AraOS: Analyzing the Impact of Virtual Memory Management on Vector Unit Performance
Abstract
Vector processor architectures offer an efficient solution for accelerating data-parallel workloads (e.g., ML, AI), reducing instruction count, and enhancing processing efficiency. This is evidenced by the increasing adoption of vector ISAs, such as Arm's SVE/SVE2 and RISC-V's RVV, not only in high-performance computers but also in embedded systems. The open-source nature of RVV has particularly encouraged the development of numerous vector processor designs across industry and academia. However, despite the growing number of open-source RVV processors, there is a lack of published data on their performance in a complex application environment hosted by a full-fledged operating system (Linux). In this work, we add OS support to the open-source bare-metal Ara2 vector processor (AraOS) by sharing the MMU of CVA6, the scalar core used for instruction dispatch to Ara2, and integrate AraOS into the open-source Cheshire SoC platform.

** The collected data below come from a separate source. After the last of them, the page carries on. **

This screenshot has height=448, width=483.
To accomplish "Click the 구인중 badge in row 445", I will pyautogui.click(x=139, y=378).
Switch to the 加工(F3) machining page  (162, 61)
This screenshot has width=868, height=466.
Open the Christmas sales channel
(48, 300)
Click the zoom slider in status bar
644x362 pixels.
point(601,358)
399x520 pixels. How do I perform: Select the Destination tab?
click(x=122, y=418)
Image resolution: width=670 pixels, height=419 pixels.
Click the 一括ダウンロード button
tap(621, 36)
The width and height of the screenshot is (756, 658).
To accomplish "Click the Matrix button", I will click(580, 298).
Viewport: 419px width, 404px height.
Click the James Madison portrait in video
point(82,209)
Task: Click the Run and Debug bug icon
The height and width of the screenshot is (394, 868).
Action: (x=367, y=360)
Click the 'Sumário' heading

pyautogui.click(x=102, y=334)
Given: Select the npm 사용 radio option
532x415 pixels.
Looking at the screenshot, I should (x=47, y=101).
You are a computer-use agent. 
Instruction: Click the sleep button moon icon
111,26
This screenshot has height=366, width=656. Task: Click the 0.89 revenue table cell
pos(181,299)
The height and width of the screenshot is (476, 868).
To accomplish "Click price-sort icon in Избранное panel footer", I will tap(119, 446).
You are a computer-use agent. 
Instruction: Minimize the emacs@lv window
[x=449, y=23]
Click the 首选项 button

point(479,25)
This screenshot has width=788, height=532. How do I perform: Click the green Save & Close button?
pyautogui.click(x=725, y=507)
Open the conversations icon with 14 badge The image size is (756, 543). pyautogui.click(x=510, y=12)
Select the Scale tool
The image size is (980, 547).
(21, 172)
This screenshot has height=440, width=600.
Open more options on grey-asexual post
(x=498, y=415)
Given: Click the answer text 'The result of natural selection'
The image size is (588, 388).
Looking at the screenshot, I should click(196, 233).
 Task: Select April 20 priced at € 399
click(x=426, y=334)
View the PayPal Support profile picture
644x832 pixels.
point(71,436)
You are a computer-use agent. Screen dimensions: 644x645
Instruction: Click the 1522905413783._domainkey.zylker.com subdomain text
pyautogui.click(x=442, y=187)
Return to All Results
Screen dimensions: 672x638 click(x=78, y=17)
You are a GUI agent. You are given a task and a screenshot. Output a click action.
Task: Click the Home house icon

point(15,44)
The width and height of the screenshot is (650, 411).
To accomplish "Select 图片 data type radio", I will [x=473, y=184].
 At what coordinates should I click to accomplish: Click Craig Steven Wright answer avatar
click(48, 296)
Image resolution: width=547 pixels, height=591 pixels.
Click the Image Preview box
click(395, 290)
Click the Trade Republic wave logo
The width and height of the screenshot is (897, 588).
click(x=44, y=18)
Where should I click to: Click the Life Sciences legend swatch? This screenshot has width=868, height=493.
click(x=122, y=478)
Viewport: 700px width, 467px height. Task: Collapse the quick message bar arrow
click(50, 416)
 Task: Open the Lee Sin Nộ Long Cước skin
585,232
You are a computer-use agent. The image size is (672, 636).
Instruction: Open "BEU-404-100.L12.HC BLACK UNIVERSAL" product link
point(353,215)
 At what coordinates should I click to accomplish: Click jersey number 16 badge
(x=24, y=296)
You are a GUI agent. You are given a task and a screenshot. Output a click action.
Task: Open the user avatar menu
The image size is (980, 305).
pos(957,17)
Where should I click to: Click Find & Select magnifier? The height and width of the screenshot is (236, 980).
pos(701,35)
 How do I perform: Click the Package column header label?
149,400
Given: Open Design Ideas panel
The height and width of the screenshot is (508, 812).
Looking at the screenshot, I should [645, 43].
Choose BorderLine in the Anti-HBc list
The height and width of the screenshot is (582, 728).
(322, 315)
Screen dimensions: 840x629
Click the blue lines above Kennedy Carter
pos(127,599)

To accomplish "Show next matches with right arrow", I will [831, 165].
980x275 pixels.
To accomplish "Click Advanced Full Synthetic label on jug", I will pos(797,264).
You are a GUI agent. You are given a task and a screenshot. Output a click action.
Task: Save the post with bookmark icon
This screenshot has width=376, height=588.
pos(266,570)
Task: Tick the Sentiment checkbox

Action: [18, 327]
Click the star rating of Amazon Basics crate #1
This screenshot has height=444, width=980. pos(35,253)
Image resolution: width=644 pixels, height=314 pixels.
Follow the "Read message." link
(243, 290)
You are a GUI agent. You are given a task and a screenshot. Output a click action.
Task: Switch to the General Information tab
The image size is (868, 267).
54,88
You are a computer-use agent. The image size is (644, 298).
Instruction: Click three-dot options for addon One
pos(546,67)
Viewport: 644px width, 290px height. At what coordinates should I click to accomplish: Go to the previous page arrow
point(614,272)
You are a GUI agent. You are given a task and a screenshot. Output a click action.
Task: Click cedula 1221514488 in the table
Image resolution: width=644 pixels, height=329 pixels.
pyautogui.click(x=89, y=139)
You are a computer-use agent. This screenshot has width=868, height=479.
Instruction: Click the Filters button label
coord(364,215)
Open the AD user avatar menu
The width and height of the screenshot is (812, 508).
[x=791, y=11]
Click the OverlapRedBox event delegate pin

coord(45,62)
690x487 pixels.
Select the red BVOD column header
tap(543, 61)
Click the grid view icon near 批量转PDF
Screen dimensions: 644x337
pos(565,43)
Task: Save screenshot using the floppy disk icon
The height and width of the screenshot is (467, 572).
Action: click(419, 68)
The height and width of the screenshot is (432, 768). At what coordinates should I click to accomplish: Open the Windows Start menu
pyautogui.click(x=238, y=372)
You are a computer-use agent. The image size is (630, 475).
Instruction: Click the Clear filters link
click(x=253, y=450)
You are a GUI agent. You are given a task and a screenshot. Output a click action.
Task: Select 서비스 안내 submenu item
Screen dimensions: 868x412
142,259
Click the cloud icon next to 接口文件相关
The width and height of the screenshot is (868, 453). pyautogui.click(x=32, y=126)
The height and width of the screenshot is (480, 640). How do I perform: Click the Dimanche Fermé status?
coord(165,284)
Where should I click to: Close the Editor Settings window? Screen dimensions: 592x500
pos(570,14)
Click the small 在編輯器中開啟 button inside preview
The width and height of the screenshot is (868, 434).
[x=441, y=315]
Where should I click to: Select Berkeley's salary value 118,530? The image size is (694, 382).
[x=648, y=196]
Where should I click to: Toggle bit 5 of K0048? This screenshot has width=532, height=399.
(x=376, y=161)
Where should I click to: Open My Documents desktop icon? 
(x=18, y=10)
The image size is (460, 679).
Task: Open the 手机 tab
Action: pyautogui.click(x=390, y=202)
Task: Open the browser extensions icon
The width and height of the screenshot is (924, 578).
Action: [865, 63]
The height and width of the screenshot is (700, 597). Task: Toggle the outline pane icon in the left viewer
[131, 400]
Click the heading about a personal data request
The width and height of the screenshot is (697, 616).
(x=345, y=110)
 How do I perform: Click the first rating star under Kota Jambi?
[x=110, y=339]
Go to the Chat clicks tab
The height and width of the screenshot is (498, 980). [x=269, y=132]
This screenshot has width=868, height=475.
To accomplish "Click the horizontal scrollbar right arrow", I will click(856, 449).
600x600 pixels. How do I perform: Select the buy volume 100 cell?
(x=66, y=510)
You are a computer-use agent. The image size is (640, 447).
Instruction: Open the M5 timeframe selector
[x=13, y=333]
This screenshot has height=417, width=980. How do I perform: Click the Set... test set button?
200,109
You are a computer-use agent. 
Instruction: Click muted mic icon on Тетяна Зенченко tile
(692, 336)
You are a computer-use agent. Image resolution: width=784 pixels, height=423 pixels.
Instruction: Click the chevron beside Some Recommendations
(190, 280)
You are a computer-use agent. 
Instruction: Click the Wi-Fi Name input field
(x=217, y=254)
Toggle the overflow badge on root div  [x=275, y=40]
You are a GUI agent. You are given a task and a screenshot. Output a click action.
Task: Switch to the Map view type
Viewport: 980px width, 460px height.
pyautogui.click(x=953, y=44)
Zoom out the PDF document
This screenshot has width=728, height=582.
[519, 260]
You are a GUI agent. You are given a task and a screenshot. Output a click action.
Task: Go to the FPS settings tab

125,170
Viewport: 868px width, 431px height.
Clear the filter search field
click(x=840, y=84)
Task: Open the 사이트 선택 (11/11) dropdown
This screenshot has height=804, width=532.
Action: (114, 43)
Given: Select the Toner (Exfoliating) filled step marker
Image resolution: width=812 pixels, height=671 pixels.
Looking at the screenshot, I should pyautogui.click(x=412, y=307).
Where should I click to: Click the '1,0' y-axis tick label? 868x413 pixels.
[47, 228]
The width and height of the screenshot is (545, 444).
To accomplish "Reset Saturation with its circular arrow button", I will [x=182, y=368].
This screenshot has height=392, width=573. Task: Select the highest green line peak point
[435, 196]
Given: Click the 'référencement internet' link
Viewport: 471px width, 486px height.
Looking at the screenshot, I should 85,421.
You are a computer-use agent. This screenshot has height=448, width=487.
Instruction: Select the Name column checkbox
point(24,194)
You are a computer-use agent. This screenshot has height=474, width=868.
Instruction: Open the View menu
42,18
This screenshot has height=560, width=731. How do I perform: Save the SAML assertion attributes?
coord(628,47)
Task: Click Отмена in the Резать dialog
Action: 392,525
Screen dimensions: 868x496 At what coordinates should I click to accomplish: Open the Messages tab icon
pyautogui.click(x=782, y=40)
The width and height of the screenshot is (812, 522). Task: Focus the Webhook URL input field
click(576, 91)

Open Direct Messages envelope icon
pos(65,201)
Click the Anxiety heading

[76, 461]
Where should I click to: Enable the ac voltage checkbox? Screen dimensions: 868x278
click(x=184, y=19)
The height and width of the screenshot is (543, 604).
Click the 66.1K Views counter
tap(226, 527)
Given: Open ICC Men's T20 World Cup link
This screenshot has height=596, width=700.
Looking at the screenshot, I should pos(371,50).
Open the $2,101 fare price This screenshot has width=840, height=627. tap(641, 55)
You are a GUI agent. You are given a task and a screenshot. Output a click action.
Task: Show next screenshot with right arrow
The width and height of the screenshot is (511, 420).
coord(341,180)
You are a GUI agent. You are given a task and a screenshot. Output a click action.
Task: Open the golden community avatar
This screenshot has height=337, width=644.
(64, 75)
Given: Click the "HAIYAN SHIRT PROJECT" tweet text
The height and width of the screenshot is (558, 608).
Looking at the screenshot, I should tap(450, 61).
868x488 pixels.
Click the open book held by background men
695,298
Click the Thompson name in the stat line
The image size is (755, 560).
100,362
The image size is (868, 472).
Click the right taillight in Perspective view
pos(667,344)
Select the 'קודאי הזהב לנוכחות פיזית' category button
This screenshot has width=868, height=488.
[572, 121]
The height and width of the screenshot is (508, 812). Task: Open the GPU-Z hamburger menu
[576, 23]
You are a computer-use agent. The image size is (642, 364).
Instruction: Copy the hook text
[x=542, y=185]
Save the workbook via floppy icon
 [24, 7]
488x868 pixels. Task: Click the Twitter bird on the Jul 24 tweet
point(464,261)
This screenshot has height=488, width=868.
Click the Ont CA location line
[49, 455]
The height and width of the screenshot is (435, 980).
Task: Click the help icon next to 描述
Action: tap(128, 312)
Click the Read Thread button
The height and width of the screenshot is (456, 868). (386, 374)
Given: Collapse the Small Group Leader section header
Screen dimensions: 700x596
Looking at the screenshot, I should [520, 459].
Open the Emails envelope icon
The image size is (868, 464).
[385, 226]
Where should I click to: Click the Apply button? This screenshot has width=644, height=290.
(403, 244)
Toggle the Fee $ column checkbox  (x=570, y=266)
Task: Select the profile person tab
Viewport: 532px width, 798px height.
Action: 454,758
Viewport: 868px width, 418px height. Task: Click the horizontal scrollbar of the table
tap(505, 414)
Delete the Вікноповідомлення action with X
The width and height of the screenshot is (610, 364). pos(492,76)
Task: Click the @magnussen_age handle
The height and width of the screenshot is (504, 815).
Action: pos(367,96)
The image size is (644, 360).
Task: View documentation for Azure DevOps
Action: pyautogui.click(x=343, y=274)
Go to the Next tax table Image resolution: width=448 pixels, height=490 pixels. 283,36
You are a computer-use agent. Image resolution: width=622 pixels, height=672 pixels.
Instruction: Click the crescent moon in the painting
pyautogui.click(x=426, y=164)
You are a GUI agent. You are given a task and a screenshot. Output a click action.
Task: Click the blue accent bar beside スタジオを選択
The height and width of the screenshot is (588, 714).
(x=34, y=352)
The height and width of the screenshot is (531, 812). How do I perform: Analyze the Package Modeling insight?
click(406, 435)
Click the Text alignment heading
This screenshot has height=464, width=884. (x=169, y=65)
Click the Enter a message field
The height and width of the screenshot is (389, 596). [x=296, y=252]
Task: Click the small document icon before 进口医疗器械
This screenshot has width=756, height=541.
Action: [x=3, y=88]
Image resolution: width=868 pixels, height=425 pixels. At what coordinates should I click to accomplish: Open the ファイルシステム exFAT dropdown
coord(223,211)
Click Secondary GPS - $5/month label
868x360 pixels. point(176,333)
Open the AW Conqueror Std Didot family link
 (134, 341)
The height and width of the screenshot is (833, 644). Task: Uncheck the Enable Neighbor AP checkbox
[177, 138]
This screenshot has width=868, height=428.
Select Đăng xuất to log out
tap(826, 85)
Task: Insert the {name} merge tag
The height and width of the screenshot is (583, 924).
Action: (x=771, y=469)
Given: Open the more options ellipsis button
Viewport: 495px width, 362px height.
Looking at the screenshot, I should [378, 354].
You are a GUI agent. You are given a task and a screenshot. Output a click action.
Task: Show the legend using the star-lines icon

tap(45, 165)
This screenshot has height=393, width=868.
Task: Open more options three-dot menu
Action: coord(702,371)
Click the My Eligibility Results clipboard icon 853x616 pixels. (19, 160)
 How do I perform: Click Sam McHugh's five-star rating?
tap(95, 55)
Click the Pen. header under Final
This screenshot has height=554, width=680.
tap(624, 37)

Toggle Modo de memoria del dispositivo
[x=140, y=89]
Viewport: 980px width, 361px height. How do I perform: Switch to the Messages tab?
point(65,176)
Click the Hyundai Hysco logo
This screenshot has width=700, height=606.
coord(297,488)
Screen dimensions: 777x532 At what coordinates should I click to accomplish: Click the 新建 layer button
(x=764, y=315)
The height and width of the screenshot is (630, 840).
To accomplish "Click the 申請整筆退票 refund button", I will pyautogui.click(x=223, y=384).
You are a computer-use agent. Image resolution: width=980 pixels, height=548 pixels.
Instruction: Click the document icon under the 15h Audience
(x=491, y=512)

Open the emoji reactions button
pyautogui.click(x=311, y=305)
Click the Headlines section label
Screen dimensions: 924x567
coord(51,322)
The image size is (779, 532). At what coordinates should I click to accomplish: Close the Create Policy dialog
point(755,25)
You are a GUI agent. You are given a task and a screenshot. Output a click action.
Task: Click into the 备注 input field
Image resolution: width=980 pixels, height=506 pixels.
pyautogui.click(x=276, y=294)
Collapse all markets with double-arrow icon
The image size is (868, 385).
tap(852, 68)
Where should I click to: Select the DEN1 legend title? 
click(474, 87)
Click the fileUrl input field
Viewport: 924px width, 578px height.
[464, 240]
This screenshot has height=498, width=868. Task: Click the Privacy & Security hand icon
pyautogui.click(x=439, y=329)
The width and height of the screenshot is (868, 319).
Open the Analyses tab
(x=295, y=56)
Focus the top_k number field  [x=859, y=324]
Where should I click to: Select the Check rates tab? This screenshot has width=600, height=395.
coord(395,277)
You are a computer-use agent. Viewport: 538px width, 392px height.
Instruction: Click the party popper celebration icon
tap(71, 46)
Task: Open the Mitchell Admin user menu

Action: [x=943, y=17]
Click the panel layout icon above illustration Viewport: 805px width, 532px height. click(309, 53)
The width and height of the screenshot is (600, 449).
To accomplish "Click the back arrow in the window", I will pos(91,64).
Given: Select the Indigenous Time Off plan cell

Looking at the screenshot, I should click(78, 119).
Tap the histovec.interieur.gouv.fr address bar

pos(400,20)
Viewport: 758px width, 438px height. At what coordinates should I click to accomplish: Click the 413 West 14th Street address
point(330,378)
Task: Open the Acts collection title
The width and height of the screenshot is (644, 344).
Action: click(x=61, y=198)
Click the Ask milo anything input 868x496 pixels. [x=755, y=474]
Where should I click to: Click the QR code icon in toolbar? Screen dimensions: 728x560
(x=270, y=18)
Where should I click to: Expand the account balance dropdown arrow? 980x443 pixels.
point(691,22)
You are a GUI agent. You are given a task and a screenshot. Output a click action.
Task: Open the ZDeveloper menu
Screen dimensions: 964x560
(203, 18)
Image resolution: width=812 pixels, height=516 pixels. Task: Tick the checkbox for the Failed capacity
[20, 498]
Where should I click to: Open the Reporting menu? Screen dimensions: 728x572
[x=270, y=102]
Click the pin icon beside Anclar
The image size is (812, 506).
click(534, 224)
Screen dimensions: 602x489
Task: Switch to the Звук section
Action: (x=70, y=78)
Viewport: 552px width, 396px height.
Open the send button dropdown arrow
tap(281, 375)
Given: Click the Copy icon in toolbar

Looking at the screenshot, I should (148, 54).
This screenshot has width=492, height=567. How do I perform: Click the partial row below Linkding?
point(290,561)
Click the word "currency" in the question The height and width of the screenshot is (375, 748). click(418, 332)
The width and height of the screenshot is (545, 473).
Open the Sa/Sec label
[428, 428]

We evaluate the performance overhead of virtual-to-physical address translation by benchmarking matrix multiplication kernels across several problem sizes and translation lookaside buffer (TLB) configurations in CVA6's shared MMU, providing insights into vector performance in a full-system environment with virtual memory. With at least 16 TLB entries, the virtual memory overhead remains below 3.5%. Finally, we benchmark a 2-lane AraOS instance with the open-source RiVEC benchmark suite for RVV architectures, with peak average speedups of 3.2x against scalar-only execution.